Where to look first when debugging

All information for each sample is stored in SAMPLE/<Nobatch>/<SampleID>/. You can start a small-scale scan test (or use --check-modules), then open a sample folder to verify everything is as expected.


5) Core commands

5.1 Create a standalone project scaffold: Jarvis project create

Jarvis project create MyProject

Creates a standard local project layout:

  • MyProject/bin : recommended location for task cards
  • MyProject/deps : recommended location for external HEP package sources
  • MyProject/data : recommended location for external data
  • Other directories, such as MyProject/logs, are automatically created when a task runs.

Related commands:

  • Jarvis project pack [path]: Pack a local project for sharing/reproduction
  • Jarvis project browse: List verified official projects
  • Jarvis project fetch <name>: Fetch an official project into the current directory
  • Jarvis project info <name>: Show details for an official project

5.2 Run a scan (default mode)

Jarvis /path/to/project/bin/task.yaml

What Jarvis-HEP typically does:

  • loads and validates the task card
  • prepares runtime directories
  • initializes the sampler
  • builds the workflow
  • runs the scan
  • writes outputs under MyProject/outputs/SAMPLE/, MyProject/logs/, and MyProject/outputs/DATABASE/ .
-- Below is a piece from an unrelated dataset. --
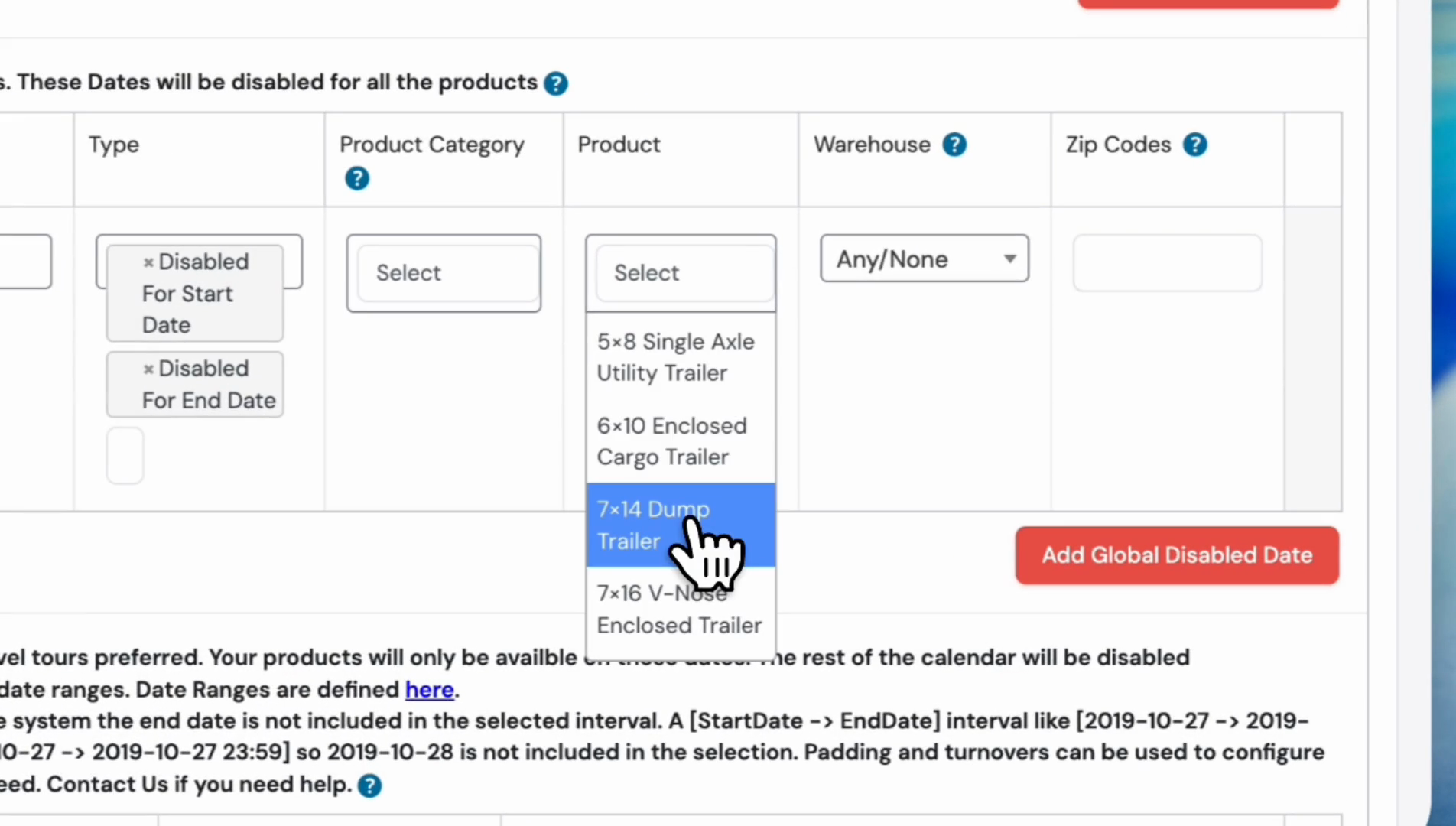Click help icon beside disabled dates heading

coord(556,83)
See From 0 to 1: Common workflow for more details.


6) Workflow modes

6.1 --plot (generate Jarvis-PLOT config)

Jarvis /path/to/task.yaml --plot

Purpose:

Generates a Jarvis-PLOT YAML configuration from a Jarvis-HEP task card.

Preconditions:

Requires an existing data file.

Outputs:

Outputs only the plot card. You can then create plots, for example:

jplot MyProject/images/<TASK-NAME>/<TASK-NAME>.yaml

6.2 --monitor (live monitor)

Jarvis /path/to/task.yaml --monitor

Purpose:

  • Opens the real-time resource and subprocess monitor for a running job.

Preconditions:

  • A job is currently running.
  • Jarvis can locate the job state (PID file and working directory).

Notes:

  • Press q to exit.

Example Jarvis-HEP --monitor screen

Example Jarvis-HEP --monitor screen


6.3 --check-modules (sanity check)

Jarvis /path/to/task.yaml --check-modules --debug

Purpose:

  • Runs a fast wiring check instead of a full scan.

Behavior:

  • Creates output directories and logs.
  • Executes external tools and completes the calculation flow for a few samples.
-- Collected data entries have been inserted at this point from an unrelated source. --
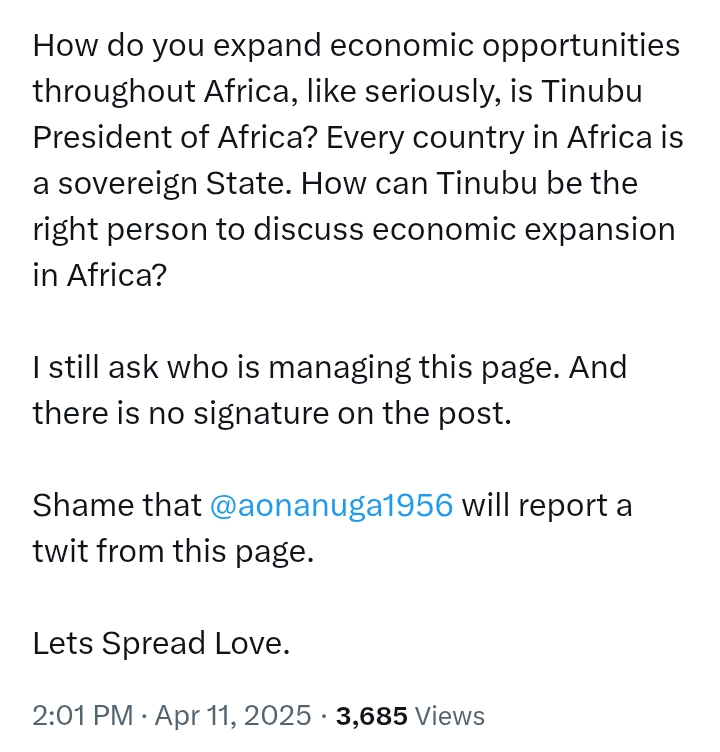Click 'there is no signature on the post.' line
This screenshot has height=752, width=720.
pos(272,414)
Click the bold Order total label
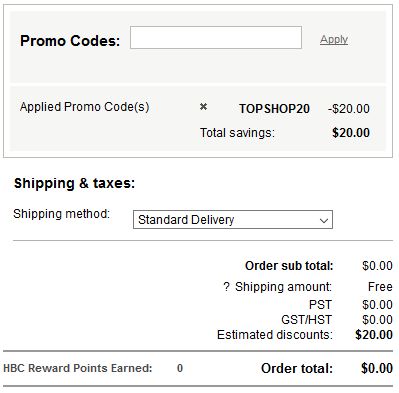This screenshot has width=399, height=393. coord(297,368)
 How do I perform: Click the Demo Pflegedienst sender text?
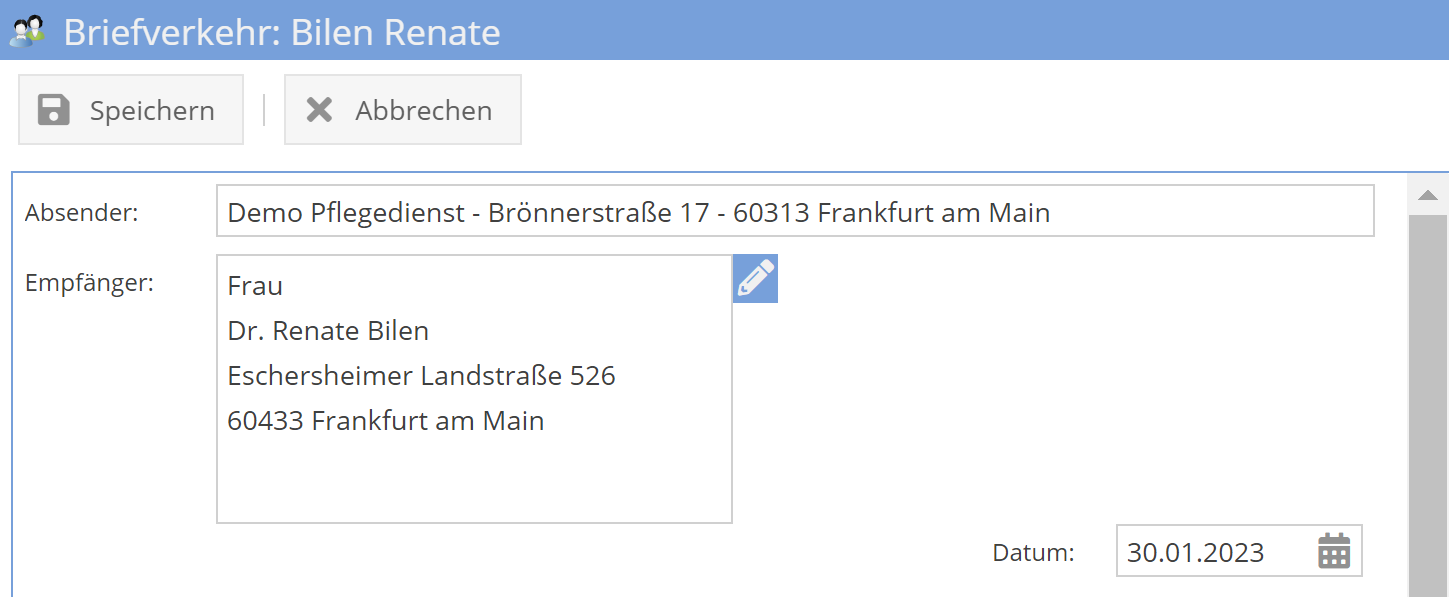(x=637, y=211)
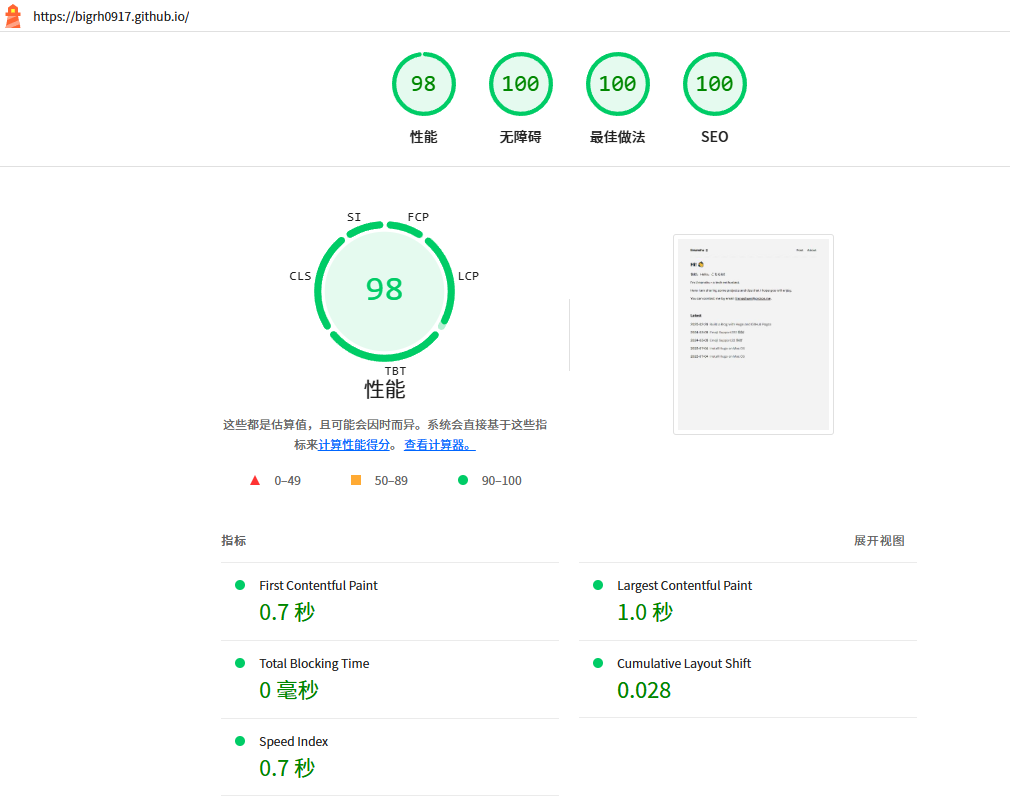Click the green 90–100 legend dot
This screenshot has width=1010, height=810.
coord(463,480)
6.4 --skip-library-installation

Jarvis /path/to/task.yaml --skip-library-installation

Purpose:

  • Skips the LibDeps (library dependency) installation phase.

When to use:

  • You have already installed/built all required shared libraries for this project.
  • You are iterating on the scan configuration and want faster startup.
  • You are running on a compute node where building dependencies is slow or disallowed.

Notes / gotchas:

  • If a required library is missing or outdated, later stages of the workflow may fail (typically when a calculator executable is launched or a module is imported/loaded).
  • This flag is best used after you have successfully completed at least one normal run (without this flag) for the same project/environment.

6.5 --skip-draw-flowchart

Jarvis /path/to/task.yaml --skip-draw-flowchart

Purpose:

  • Skips generating the workflow flowchart artifact (e.g. flowchart.png).

When to use:

  • You are running many short tests and want to reduce overhead.
  • You are debugging a task where flowchart generation fails or is unnecessary.

Notes:

  • This does not change the scan logic; it only disables flowchart output.

6.6 -d, --debug

Jarvis /path/to/task.yaml --debug

Purpose:

  • Enables verbose diagnostics in the terminal.

What it changes:

  • Lowers the screen logging threshold (typically from [warning] to [debug]).

What it does not change:

  • File logging still records all log levels (debug/info/warning/error), regardless of this flag.

Tips:

  • Combine with --check-modules for fast troubleshooting:
    • Jarvis /path/to/task.yaml --check-modules --debug

Troubleshooting

Jarvis command not found

  • Make sure you are in the Python environment where you installed Jarvis-HEP.
  • If you installed with pip --user, ensure your user scripts directory is on PATH.

YAML loads but the scan does not run

This is usually a task card authoring or configuration issue rather than an installation issue.